ブログ - 20131017のエントリ

一時間だけの夫婦

カテゴリ : 
日記
執筆 : 
nakamura 2013-10-17 19:31

 これは短編小説です。

 

 カレは月に一度、理恵に会うためにそのソープランドに通った。

 片手に二つの弁当が入ったビニール袋を下げ、灰色の洗いざらしの作業服を着たカレは人目につきやすかった。馴染みの店の客引きの男はカレを遠くから見つけ、頭を深く下げた。道の片側はソープランドが看板を並べていたのでカレは他の店の客引きを避け、駐車場から迂回して来たのだが馴染みの男は見逃さず、カレを迎えた。

 カレは笑いながら店内に入り、名前を言って金を払った。予約していたのでスムーズに進んだ。

 待合室に案内されて、三十分後の時間を待った。眼前にテレビがあってバラエティ番組を流しながら時間の表示をしていたので、カレは携帯電話の電源を切った。カーテン越しに客を見送る女の声や店員のお礼の声が聞こえたのでその様子をカレは楽しみ、理恵は今頃部屋の中で自分を迎える準備をしているに違いないと考えた。
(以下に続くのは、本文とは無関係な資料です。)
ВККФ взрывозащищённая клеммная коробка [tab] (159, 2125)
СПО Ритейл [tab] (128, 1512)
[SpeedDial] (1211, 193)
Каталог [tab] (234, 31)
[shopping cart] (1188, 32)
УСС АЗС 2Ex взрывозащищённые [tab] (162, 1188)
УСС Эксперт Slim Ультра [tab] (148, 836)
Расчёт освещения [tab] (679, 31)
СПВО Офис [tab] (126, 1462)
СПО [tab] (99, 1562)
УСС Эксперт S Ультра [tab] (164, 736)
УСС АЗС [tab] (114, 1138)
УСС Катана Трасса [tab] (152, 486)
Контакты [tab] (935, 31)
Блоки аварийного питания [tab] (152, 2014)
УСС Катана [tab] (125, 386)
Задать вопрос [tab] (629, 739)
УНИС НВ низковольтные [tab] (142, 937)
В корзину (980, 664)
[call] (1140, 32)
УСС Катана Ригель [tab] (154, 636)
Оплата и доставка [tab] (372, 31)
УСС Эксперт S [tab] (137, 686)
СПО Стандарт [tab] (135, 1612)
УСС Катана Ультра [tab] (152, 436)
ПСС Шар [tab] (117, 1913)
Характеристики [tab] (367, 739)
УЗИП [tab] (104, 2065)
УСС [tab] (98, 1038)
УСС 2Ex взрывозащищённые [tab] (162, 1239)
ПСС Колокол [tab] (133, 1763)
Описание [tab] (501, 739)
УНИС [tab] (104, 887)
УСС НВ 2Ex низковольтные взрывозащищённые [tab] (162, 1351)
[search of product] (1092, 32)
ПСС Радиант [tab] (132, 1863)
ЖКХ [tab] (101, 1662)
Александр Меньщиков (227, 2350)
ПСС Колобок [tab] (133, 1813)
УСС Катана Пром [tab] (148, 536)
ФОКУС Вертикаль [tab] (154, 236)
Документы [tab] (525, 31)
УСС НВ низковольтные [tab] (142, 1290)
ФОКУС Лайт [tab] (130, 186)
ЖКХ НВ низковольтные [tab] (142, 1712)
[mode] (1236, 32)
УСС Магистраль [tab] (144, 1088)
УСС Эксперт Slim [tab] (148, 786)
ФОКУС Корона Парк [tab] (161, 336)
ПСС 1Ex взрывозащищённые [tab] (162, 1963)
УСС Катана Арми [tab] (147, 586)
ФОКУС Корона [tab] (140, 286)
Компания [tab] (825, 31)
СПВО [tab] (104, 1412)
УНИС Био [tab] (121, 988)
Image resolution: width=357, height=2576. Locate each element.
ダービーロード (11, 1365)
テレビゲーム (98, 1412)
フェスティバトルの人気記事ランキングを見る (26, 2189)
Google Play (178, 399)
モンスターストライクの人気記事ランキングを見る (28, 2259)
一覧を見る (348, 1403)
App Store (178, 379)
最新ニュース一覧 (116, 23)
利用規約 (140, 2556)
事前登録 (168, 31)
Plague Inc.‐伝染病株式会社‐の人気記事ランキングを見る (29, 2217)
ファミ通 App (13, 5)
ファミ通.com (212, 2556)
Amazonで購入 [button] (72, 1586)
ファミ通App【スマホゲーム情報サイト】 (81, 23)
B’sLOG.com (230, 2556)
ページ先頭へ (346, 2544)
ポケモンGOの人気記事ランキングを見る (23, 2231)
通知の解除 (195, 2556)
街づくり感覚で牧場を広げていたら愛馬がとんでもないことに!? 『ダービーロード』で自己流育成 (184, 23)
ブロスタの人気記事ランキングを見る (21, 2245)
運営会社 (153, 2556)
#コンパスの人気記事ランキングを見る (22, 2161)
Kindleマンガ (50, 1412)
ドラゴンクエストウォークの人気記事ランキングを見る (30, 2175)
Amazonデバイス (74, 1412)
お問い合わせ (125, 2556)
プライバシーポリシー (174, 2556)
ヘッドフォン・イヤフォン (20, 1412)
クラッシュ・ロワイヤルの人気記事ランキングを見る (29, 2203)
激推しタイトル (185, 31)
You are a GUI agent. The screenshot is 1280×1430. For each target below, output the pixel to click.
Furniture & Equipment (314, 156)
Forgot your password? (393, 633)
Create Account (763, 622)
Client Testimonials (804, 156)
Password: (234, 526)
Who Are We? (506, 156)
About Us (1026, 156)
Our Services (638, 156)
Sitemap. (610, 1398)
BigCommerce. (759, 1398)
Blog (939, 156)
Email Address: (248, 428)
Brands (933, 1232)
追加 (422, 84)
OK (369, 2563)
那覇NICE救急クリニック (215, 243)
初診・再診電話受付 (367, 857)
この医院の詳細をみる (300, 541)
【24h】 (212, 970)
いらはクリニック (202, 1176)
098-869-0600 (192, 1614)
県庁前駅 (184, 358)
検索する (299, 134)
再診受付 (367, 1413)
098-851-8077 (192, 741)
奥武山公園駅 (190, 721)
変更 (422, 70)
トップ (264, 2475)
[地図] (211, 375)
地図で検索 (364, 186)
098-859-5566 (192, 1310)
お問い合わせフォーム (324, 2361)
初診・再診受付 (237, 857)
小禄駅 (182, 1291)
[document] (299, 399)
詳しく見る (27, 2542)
 彼女と知り合って十年になる、ということはその間通い続けたということだ。カレは臨時の肉体労働をしながら金をため、月に一度、彼女を指名して会うのであった。頭が悪く、人間関係も下手なカレは四十歳を超えても定職につけず、女も出来なかった。安アパートに住んで生きていた。月に一度のツマに会うために、彼女の好きなカシワ飯の弁当を買ってきて、行為の後にその部屋の中で二人で食べるのだった。カレは童貞であったが理恵が性愛の世界に導き、生きていることの素晴らしさを教えてくれた。ぽつりぽつりした会話の中で彼女がどこに住んでいるのかとか家族のことなど訊くと、そんなことはどうでもいいじゃない!と理恵は強い口調で言ったのでカレは身辺のことは口に出さないことにしていた。

 テレビの時間表示が出会いの時間を告げていた。理恵の顔が近づいてくるようだが五分や十分の遅れはよくあった。慌てることはない。彼女はその時間だけはカレのものである。

 ボーイの足音がカーテンに近づくだけでカレは直感した。

 (お待たせしました。お客様!どうぞ!)

 その声にカレは立ち上がり、眼前の暗い柱の陰に隠れている理恵の方に歩いていった。

 

 ここで付け加えたいのは理恵も人間関係が下手で我がままな女であり、特定の男をつくったり結婚生活の中で男といっしょに生活することを嫌がっているということです。終身雇用制度から派遣労働中心に雇用の世界も変わり多様になってきています。それが良いか悪いかは別にして、結婚の形も前回のブログ(一夫一婦制)の中で書いたように変わっていくと思います。女との付き合い、男との付き合い、が面倒である、そんな若者が増えていると新聞に書いてありましたが、この短編小説にうある男女関係はすでに芽生えているのではないでしょうか?